Exercise aim
If a line of the records contains the string "page", copy it out.

Data listing
------------------------------------------------

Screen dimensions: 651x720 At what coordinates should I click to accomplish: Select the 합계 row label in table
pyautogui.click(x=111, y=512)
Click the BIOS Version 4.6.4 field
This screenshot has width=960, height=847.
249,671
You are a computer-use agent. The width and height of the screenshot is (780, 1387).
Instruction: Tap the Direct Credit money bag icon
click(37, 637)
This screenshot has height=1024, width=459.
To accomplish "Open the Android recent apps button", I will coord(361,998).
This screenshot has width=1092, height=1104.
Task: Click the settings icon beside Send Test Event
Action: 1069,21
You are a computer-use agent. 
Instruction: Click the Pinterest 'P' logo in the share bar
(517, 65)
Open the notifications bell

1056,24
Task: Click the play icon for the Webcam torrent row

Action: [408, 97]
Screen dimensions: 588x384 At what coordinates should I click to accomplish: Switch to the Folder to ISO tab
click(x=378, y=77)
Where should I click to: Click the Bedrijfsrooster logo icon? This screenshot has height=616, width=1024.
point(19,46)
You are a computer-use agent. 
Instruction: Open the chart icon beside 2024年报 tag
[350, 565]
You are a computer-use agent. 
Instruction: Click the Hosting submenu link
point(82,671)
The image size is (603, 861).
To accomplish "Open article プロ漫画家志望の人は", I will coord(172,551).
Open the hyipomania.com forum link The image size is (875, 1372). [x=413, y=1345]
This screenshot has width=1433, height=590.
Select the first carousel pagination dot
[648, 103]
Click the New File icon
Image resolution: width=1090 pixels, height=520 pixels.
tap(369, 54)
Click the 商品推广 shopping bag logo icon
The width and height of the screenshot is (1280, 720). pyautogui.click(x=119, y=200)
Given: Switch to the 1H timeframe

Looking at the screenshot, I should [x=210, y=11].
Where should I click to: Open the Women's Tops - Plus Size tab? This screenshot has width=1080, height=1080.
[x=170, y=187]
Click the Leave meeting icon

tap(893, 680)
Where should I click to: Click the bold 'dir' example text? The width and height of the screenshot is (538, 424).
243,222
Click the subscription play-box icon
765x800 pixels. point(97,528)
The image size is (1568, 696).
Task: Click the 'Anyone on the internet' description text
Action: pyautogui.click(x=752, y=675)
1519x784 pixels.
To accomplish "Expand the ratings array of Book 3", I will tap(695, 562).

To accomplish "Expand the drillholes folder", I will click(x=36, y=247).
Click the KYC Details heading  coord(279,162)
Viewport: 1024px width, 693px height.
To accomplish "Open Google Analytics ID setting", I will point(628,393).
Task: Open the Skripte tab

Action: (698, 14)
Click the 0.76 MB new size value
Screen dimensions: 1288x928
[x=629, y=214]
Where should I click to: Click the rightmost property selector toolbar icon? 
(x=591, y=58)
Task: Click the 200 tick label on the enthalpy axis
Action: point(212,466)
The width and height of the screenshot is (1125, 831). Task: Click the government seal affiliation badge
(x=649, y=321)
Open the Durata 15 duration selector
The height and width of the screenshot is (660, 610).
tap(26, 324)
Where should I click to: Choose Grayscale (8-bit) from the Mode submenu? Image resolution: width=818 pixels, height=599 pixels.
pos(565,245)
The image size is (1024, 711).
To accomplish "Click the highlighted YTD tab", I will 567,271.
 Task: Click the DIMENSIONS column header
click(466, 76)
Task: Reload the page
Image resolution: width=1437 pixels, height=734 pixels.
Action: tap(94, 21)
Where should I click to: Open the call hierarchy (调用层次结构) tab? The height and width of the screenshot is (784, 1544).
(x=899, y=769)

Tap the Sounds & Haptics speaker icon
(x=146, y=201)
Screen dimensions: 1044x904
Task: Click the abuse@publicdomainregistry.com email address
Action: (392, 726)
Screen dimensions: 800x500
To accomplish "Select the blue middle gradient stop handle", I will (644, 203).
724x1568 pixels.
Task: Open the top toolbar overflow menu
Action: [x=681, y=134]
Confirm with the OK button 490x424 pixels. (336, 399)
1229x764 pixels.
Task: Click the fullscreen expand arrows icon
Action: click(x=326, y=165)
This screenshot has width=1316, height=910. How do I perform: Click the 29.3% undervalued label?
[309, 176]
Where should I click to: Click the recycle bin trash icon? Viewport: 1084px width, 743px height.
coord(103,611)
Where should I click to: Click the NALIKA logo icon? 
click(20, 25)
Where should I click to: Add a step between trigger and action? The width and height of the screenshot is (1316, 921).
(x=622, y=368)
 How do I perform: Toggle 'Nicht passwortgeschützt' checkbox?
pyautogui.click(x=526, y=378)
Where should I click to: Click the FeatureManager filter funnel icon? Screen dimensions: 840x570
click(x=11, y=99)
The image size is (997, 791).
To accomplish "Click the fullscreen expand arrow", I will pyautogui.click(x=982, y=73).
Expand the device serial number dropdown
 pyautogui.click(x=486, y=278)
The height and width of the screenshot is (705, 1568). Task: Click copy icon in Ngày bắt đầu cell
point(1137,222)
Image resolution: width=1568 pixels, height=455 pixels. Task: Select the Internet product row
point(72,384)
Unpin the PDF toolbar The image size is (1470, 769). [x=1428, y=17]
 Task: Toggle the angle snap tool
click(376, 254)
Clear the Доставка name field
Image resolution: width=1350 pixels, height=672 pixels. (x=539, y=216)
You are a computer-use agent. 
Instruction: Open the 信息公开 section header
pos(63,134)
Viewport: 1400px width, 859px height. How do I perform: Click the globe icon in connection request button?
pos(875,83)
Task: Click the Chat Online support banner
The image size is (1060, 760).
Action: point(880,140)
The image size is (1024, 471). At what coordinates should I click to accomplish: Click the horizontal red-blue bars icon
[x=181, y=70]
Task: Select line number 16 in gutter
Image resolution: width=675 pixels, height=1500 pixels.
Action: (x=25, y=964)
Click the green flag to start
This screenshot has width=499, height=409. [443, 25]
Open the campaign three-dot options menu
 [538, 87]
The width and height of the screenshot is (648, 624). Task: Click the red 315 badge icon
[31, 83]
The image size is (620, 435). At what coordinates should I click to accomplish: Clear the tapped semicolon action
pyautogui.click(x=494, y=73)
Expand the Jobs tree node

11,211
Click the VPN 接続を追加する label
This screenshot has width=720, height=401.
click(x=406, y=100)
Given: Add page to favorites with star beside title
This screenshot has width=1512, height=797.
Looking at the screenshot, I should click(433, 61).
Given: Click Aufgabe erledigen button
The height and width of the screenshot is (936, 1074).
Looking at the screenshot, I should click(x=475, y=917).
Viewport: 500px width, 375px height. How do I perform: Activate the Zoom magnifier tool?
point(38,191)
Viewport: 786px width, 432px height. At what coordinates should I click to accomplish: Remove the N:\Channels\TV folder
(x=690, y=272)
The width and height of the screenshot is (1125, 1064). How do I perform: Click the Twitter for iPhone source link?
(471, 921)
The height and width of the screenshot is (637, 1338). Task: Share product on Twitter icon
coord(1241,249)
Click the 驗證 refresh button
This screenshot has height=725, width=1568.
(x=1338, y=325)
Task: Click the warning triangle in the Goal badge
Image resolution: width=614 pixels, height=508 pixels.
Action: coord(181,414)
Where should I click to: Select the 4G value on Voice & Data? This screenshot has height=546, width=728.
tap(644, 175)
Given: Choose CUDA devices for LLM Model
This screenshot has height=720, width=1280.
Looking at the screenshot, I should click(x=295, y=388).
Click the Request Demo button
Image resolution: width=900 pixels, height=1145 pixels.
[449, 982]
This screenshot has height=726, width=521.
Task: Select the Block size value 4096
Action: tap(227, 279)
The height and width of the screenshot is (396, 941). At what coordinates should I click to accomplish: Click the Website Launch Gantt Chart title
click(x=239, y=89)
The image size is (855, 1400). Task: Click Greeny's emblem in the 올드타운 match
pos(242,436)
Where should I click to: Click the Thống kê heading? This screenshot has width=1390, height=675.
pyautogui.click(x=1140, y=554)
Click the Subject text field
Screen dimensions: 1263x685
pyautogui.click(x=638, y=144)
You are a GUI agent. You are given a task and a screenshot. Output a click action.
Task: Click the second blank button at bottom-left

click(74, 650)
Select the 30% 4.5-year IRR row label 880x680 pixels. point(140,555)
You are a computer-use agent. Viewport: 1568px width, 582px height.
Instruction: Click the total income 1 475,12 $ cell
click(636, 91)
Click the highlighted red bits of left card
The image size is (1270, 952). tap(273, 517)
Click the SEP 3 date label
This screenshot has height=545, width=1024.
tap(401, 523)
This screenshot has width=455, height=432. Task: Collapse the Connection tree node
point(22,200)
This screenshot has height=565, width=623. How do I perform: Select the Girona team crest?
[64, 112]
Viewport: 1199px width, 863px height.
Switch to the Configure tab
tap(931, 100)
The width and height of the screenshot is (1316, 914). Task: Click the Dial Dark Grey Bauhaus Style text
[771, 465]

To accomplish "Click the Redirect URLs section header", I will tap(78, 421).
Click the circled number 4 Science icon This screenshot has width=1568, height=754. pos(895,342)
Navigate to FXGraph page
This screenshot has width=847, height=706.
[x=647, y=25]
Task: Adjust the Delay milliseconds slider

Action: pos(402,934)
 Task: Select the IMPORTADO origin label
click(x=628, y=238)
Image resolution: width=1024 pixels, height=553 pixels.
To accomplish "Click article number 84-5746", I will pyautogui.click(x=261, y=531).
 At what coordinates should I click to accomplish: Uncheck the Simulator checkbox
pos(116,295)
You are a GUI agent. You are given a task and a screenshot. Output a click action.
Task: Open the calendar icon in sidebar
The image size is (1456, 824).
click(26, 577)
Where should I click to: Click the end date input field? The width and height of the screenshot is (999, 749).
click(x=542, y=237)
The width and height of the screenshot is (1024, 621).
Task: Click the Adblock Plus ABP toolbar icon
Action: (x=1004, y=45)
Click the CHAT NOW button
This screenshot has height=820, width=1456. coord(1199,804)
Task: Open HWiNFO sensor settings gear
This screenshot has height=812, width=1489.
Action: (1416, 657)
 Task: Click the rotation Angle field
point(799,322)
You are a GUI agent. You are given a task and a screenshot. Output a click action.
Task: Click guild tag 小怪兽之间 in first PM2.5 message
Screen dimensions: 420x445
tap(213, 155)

------------------------------------------------

Task response
Task: Reload the page
Given: Add page to favorites with star beside title
Navigate to FXGraph page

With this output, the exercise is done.